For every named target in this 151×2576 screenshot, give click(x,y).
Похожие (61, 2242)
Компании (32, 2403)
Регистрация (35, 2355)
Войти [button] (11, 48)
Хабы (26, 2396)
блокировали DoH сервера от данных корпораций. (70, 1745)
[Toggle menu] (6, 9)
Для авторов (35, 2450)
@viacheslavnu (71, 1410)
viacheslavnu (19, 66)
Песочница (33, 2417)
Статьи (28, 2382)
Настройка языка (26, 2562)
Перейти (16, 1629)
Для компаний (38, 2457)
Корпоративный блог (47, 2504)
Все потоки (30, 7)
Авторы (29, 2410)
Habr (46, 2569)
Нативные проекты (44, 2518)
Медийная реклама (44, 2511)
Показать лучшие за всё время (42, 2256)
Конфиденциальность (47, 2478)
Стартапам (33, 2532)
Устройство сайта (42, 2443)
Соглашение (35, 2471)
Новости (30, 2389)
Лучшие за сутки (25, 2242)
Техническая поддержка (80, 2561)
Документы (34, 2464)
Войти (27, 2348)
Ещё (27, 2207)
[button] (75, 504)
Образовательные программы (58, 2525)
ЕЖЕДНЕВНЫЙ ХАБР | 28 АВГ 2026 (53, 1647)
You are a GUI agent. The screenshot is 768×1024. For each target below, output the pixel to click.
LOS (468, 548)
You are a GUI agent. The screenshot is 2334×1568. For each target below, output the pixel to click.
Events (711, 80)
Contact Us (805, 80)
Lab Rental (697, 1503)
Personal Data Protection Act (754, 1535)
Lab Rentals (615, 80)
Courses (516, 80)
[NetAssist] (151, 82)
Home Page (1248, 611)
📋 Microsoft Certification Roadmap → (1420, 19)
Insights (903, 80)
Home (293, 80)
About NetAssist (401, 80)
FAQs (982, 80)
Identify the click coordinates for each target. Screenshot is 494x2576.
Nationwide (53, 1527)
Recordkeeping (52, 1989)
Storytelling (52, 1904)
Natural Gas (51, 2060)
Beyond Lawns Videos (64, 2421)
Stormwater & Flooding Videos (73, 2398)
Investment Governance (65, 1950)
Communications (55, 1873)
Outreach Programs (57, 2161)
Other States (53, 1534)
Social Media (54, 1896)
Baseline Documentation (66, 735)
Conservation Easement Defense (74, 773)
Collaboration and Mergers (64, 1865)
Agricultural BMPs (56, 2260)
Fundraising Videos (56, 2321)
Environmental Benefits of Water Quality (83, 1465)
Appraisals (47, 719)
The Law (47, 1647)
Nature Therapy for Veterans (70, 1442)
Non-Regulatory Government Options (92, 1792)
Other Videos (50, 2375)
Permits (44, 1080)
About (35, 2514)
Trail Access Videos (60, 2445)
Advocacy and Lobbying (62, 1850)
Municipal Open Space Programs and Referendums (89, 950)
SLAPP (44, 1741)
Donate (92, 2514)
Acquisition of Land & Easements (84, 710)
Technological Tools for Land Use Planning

(ASSIGNED TASK): Report, from the entries above, each line where "click" is found.

(RESPONSE TO THIS TASK):
For every named target in this 151×2576 screenshot, give click(x,y).
You are a GUI agent. The screenshot is 768×1024. For each target below, output the pixel to click.
You are a GUI agent. The screenshot is 2334×1568. For each target below, output the pixel to click.
Identify the click coordinates for each target. Screenshot is 494x2576.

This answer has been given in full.